The violence is part of a sustained campaign of militant attacks since the start of the year that has prompted warnings of wider conflict in a country where ethnic Kurds, Shi'ite and Sunni Muslims have yet to find a stable power-sharing compromise.
A separate suicide bombing in a coffee shop in a Shi'ite district of the city of Baquba, about 50 km northeast of Baghdad, brought Monday's death toll to 27.
No group immediately claimed responsibility for the attacks, but suicide bombings are the trademark of al Qaeda's local affiliate, the Islamic State of Iraq, which security experts say has regained strength in recent months.
Insurgents have been recruiting from Iraq's Sunni minority, which resents Shi'ite domination since the U.S.-led invasion that toppled Saddam Hussein in 2003.
Sectarian tensions have been inflamed by the civil war in neighboring Syria, which is fast spreading into a region-wide proxy war, drawing in Shi'ite and Sunni fighters from Iraq and beyond to fight on opposite sides of the conflict.
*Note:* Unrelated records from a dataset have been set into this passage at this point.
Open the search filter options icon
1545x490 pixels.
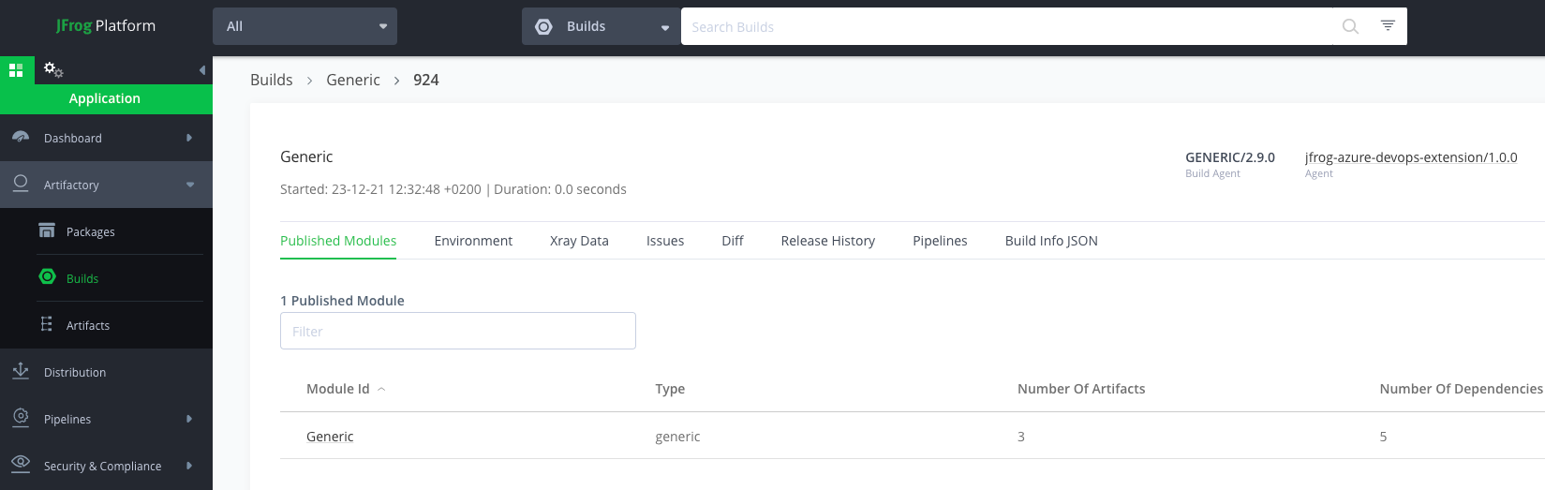[1388, 26]
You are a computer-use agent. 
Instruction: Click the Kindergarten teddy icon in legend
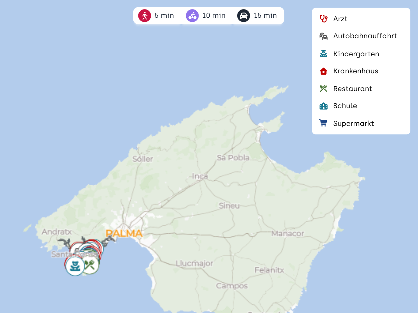323,54
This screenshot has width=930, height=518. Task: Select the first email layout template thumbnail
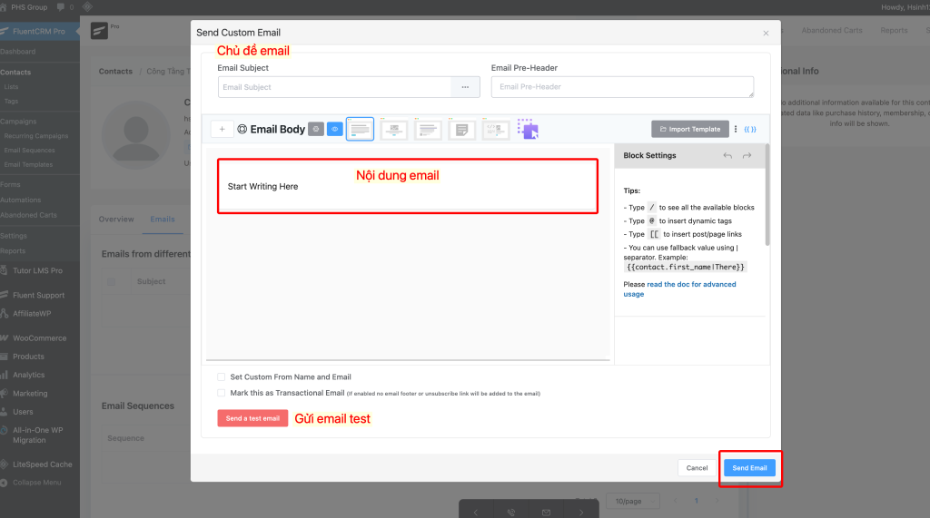361,130
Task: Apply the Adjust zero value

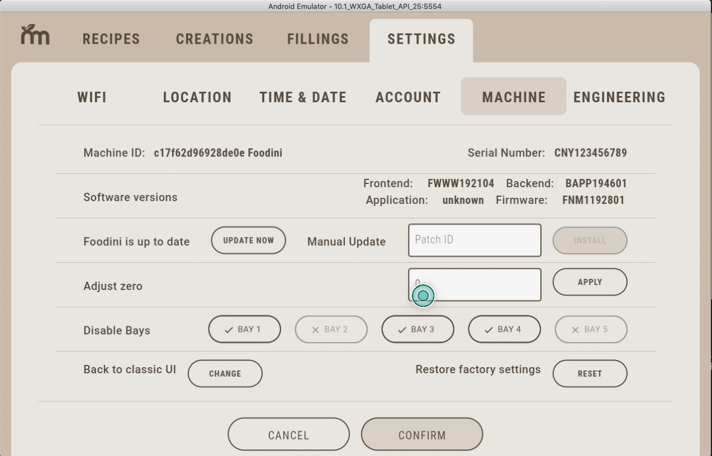Action: pyautogui.click(x=590, y=282)
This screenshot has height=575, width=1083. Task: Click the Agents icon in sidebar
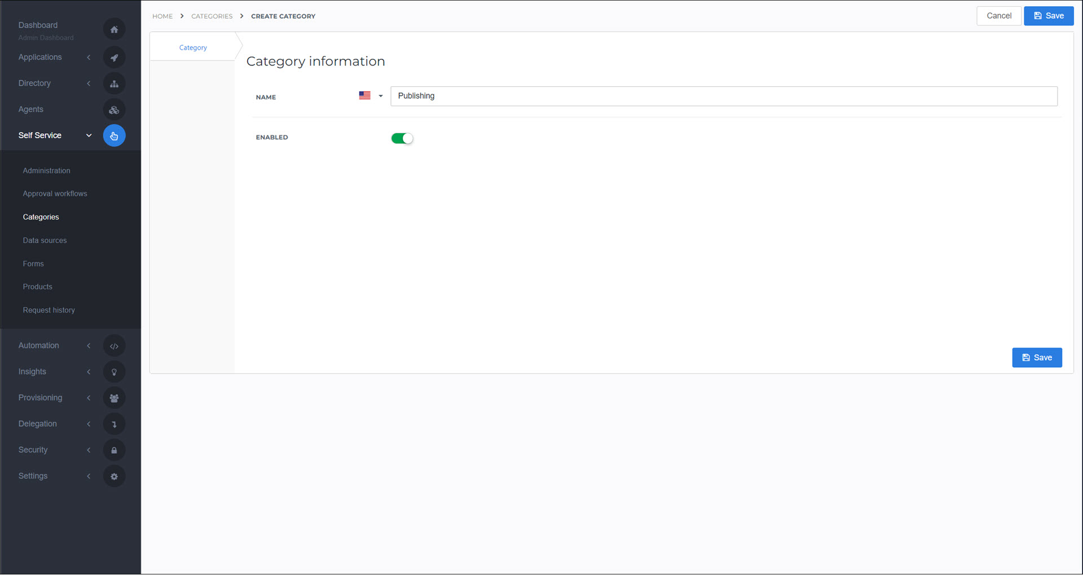[x=114, y=110]
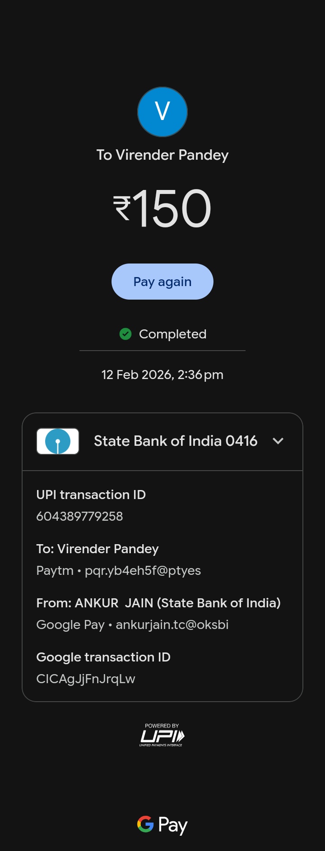325x851 pixels.
Task: Click State Bank of India 0416 label
Action: point(176,441)
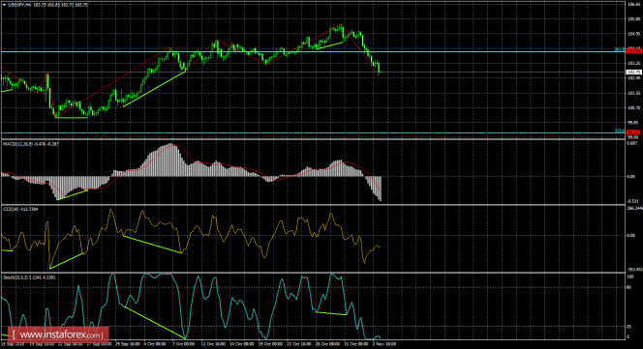The height and width of the screenshot is (349, 643).
Task: Expand the USDJPY chart title dropdown arrow
Action: pos(4,5)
Highlighting the risks of spillover, security forces on Monday destroyed an insurgent camp near the Iraqi town of Baaj, around 30 km from the Syrian border, killing 10 gunmen who were not of Iraqi origin, police said.
Three members of the security forces also died in the clashes.
The number of people killed in militant attacks across Iraq reached 761 in June, the United Nations said on Monday, still well below the height of bloodletting in 2006-07 when monthly death tolls sometimes topped 3,000.
Iraqi military forces are now better equipped and trained, but lack the comprehensive intelligence resources and air cover capability to track insurgents that they enjoyed before U.S. troops withdrew in December 2011.